--- begin EXTRACTED ENTRIES ---

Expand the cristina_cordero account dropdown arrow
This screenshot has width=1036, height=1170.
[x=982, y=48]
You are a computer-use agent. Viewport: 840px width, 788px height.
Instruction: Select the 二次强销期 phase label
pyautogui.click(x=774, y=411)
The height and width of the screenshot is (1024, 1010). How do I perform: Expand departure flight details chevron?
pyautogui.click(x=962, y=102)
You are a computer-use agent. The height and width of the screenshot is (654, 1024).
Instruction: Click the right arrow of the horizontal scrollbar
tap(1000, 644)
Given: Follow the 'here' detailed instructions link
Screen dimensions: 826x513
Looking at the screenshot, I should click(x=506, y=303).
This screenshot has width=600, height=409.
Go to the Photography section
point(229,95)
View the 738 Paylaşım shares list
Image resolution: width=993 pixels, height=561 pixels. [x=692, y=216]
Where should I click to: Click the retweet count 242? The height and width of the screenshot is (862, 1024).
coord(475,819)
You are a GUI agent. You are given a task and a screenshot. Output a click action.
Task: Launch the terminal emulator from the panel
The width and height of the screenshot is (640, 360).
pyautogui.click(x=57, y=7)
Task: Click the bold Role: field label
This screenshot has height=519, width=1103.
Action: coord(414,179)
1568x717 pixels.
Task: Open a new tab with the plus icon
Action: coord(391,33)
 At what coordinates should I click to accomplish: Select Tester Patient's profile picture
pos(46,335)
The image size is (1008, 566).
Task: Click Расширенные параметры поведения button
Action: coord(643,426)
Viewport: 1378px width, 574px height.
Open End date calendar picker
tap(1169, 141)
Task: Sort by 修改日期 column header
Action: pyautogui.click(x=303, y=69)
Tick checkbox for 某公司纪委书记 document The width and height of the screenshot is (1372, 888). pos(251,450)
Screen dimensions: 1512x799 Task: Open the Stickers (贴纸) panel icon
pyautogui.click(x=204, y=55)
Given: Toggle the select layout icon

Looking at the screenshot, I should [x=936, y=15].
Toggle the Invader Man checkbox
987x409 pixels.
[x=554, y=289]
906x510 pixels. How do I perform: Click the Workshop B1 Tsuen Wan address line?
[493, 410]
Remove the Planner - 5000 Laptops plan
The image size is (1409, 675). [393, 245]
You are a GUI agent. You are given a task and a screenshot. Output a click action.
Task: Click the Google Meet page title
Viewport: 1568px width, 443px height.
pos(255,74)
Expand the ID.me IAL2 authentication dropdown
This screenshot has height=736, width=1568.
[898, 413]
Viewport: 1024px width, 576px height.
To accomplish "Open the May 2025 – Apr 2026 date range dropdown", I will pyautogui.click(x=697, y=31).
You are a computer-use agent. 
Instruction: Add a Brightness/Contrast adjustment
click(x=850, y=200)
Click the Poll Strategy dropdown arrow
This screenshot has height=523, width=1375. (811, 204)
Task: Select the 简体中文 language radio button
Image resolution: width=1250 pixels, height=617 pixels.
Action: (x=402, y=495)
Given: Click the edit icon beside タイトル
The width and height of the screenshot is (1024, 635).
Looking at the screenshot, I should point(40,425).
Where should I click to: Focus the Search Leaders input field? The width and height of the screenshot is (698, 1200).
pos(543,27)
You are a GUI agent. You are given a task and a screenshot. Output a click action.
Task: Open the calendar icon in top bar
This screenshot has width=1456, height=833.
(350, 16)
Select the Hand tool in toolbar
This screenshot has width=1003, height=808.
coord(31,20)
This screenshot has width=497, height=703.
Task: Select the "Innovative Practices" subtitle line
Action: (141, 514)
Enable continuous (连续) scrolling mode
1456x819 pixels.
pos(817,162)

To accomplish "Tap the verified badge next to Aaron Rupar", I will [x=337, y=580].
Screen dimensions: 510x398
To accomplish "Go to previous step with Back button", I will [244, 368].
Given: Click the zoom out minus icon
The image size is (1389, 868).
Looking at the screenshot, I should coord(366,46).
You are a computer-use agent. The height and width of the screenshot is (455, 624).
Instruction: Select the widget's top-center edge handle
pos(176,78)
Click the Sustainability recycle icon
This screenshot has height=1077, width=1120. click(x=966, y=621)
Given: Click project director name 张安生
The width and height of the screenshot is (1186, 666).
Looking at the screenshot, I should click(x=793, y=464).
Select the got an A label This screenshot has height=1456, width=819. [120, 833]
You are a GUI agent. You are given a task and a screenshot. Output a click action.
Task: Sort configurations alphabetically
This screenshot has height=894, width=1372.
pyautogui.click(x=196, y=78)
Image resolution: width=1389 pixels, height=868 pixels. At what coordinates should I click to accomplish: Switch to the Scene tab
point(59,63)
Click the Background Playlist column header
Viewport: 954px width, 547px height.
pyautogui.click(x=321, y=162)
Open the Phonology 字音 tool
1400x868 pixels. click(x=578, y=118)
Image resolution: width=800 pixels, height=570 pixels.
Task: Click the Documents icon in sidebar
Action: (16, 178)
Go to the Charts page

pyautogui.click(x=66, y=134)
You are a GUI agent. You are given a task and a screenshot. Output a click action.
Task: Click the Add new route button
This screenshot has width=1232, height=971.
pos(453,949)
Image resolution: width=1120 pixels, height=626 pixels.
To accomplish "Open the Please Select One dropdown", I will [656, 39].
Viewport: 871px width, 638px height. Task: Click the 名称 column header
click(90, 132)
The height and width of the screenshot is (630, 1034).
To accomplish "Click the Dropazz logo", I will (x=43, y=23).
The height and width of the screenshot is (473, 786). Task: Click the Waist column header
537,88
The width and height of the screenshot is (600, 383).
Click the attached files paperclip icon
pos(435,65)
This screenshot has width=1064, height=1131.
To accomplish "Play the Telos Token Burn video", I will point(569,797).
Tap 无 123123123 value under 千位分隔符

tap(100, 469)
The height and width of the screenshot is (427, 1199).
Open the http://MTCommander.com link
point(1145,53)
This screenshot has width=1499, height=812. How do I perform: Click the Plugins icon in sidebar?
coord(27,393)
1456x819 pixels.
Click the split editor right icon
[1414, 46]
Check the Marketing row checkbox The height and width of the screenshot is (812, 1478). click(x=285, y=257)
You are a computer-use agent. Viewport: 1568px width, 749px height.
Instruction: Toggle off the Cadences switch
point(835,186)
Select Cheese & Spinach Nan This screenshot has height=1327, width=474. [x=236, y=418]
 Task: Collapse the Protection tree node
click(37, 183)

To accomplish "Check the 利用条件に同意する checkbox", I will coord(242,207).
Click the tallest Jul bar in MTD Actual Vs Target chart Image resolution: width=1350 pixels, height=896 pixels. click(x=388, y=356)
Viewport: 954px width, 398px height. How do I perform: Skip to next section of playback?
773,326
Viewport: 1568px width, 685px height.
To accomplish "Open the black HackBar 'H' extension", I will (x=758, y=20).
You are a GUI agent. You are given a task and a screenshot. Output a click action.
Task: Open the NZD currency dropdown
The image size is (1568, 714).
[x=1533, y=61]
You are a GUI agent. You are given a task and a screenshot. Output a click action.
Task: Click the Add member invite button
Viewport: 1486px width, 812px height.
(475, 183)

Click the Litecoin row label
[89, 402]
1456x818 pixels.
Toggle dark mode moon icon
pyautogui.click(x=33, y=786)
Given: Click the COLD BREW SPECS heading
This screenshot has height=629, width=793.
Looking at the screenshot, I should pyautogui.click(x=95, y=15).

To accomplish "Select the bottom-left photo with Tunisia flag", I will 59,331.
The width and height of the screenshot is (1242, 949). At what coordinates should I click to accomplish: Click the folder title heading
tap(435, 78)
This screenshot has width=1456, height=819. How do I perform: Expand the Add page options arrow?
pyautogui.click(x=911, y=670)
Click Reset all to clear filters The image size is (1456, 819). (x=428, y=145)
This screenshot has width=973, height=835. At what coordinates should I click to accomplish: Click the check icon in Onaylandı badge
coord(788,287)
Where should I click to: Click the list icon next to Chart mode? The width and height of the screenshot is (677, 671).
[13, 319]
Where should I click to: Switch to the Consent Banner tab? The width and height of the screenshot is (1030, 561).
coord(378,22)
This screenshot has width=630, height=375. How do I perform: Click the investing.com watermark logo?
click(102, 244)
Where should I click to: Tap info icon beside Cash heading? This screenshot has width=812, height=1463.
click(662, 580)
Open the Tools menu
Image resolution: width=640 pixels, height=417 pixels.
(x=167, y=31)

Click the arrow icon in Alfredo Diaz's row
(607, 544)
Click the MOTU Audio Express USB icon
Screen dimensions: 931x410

--- end EXTRACTED ENTRIES ---

◆ WHAT THE EXERCISE ASKS:
Put the items from their first line through the line containing "point(229,95)", both included, into a Markdown table with the columns Row and Line. Number each row and leave out any blank lines.

◆ WRITTEN RESPONSE:
| Row | Line |
|---|---|
| 1 | Expand the cristina_cordero account dropdown arrow |
| 2 | This screenshot has width=1036, height=1170. |
| 3 | [x=982, y=48] |
| 4 | You are a computer-use agent. Viewport: 840px width, 788px height. |
| 5 | Instruction: Select the 二次强销期 phase label |
| 6 | pyautogui.click(x=774, y=411) |
| 7 | The height and width of the screenshot is (1024, 1010). How do I perform: Expand departure flight details chevron? |
| 8 | pyautogui.click(x=962, y=102) |
| 9 | You are a computer-use agent. The height and width of the screenshot is (654, 1024). |
| 10 | Instruction: Click the right arrow of the horizontal scrollbar |
| 11 | tap(1000, 644) |
| 12 | Given: Follow the 'here' detailed instructions link |
| 13 | Screen dimensions: 826x513 |
| 14 | Looking at the screenshot, I should click(x=506, y=303). |
| 15 | This screenshot has width=600, height=409. |
| 16 | Go to the Photography section |
| 17 | point(229,95) |